ECLI:NL:RBDHA:2015:1970

Rechtbank Den Haag

Datum uitspraak
24 februari 2015
Publicatiedatum
25 februari 2015
Zaaknummer
C/09/15/104 F
Instantie
Rechtbank Den Haag
Type
Uitspraak
Procedures
  • Eerste aanleg - enkelvoudig
Rechters
Vindplaatsen
  • Rechtspraak.nl
AI samenvatting door LexboostAutomatisch gegenereerd

Faillissementsaanvraag van een ontbonden vennootschap

Op 24 februari 2015 heeft de Rechtbank Den Haag uitspraak gedaan in een faillissementsprocedure waarbij de besloten vennootschap O'NEILL EUROPE B.V. een verzoekschrift heeft ingediend tot faillietverklaring van de ontbonden vennootschap ALL4WATERSPORT B.V. De rechtbank heeft vastgesteld dat ALL4WATERSPORT B.V. op 14 januari 2015 is ontbonden en dat er geen baten meer aanwezig zijn. De rechtbank is bevoegd om deze procedure te openen, aangezien het centrum van voornaamste belangen van de verweerster in Nederland ligt. De rechtbank heeft geoordeeld dat er voldoende aanwijzingen zijn dat ALL4WATERSPORT B.V. in een toestand verkeert van niet kunnen betalen, en dat aan het pluraliteitsvereiste is voldaan. De rechtbank heeft ook overwogen dat de jaarstukken van 2013 niet zijn gedeponeerd, wat kan leiden tot bestuurdersaansprakelijkheid in geval van faillissement. Gezien deze omstandigheden heeft de rechtbank besloten om ALL4WATERSPORT B.V. in staat van faillissement te verklaren. De rechtbank heeft mr. R. Cats benoemd tot rechter-commissaris en mr. N.F. Barthel als curator aangesteld. De uitspraak is gedaan in aanwezigheid van de griffier D.D. Vorst.

Uitspraak

vonnis

RECHTBANK DEN HAAG

Team insolventies – enkelvoudige kamer
rekestnummer : C/09/479330 / FT RK 14/2602
insolventienummer: C/09/15/104 F
uitspraakdatum : 24 februari 2015
de besloten vennootschap met beperkte aansprakelijkheid
O'NEILL EUROPE B.V.,
verzoekster,
advocaat: mr. G. Janssen,
heeft een verzoekschrift met bijlagen ingediend strekkende tot faillietverklaring van:
de besloten vennootschap met beperkte aansprakelijkheid
ALL4WATERSPORT B.V.,
ingeschreven bij de Kamer van Koophandel onder nummer [xxxxxxxx],
statutair gevestigd te [statutaire vestigingsplaats],
vestigingsadres: [postcode en vestigingsplaats], [adres],
verweerster.
Mr. G. Janssen is, namens verzoekster, op 27 januari 2015 en 17 februari 2015 in raadkamer gehoord. Verweerster is, alhoewel hiertoe behoorlijk opgeroepen, niet verschenen.
========================================================================
→ **OPDRACHTEN**
a: Beantwoord de volgende vragen over de uitspraak over het faillissement van ALL4WATERSPORT B.V.:
(i) Op welke datum is ALL4WATERSPORT B.V. ontbonden?
(ii) Wie is als curator aangesteld?
(iii) Op welke data is mr. G. Janssen in raadkamer gehoord?
b: Pak de uitspraak over het faillissement van ALL4WATERSPORT B.V. weer op en schrijf haar verder, te beginnen na de laatste zin.

Fragment uit een dataset
========================================================================
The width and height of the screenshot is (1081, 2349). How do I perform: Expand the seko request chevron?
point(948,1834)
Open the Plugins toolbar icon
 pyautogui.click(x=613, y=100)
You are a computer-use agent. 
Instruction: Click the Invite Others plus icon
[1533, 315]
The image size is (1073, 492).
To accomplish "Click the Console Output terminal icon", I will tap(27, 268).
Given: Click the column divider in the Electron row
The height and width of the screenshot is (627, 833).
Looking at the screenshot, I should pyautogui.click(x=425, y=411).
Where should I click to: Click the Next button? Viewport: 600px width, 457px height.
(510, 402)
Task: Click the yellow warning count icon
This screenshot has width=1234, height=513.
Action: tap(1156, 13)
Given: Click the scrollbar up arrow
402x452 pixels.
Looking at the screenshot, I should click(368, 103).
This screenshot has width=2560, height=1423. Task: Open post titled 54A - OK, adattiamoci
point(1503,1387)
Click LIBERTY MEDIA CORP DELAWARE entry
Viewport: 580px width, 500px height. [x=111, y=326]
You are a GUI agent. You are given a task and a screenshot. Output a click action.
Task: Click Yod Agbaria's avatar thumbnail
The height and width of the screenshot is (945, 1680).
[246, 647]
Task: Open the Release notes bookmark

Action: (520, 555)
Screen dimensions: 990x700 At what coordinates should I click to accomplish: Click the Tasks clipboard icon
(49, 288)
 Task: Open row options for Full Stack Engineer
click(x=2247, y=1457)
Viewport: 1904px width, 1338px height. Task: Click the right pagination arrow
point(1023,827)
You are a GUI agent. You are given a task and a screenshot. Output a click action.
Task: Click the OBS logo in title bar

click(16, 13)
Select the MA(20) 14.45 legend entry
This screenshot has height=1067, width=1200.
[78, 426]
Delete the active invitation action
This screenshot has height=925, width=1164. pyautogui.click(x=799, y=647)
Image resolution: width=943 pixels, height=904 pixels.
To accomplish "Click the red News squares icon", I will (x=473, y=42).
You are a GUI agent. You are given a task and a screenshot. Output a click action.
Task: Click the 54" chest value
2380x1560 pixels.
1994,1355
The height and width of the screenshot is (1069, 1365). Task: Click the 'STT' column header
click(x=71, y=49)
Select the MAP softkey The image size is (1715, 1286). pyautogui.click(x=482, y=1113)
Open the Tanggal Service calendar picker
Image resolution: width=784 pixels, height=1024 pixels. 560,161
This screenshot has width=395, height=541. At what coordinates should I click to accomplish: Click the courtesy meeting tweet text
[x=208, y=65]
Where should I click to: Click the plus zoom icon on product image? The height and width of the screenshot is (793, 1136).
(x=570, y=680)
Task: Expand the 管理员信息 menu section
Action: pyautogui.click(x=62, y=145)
========================================================================
→ **ANTWOORDEN**
a:
(i) Op 14 januari 2015.
(ii) Mr. N.F. Barthel.
(iii) Op 27 januari 2015 en 17 februari 2015.

b:
De rechtbank overweegt als volgt.
De rechtbank is, gelet op het bepaalde in artikel 3 lid 1 Verordening 1346/2000 van de Raad van de Europese Unie, bevoegd deze insolventieprocedure als hoofdprocedure te openen nu het centrum van voornaamste belangen van verweerster in Nederland ligt.
Naar het oordeel van de rechtbank is genoegzaam gebleken dat sprake is van een toestand van te hebben opgehouden te betalen. Evenmin is in geschil dat is voldaan aan het pluraliteitsvereiste.
Namens verzoekster is terechtzitting een uittreksel uit het handelsregister overgelegd waaruit blijkt dat, ná indiening van het verzoek, op 14 januari 2015 is geregistreerd dat de vennootschap All4watersport B.V. met ingang van die datum is opgehouden te bestaan omdat geen bekende baten meer aanwezig zijn. De rechtbank dient het er derhalve voor te houden dat deze vennootschap inmiddels is ontbonden en is opgehouden te bestaan op de wijze als bedoeld in artikel 2:19 lid 4 BW (de zogenoemde ‘turbo-liquidatie’).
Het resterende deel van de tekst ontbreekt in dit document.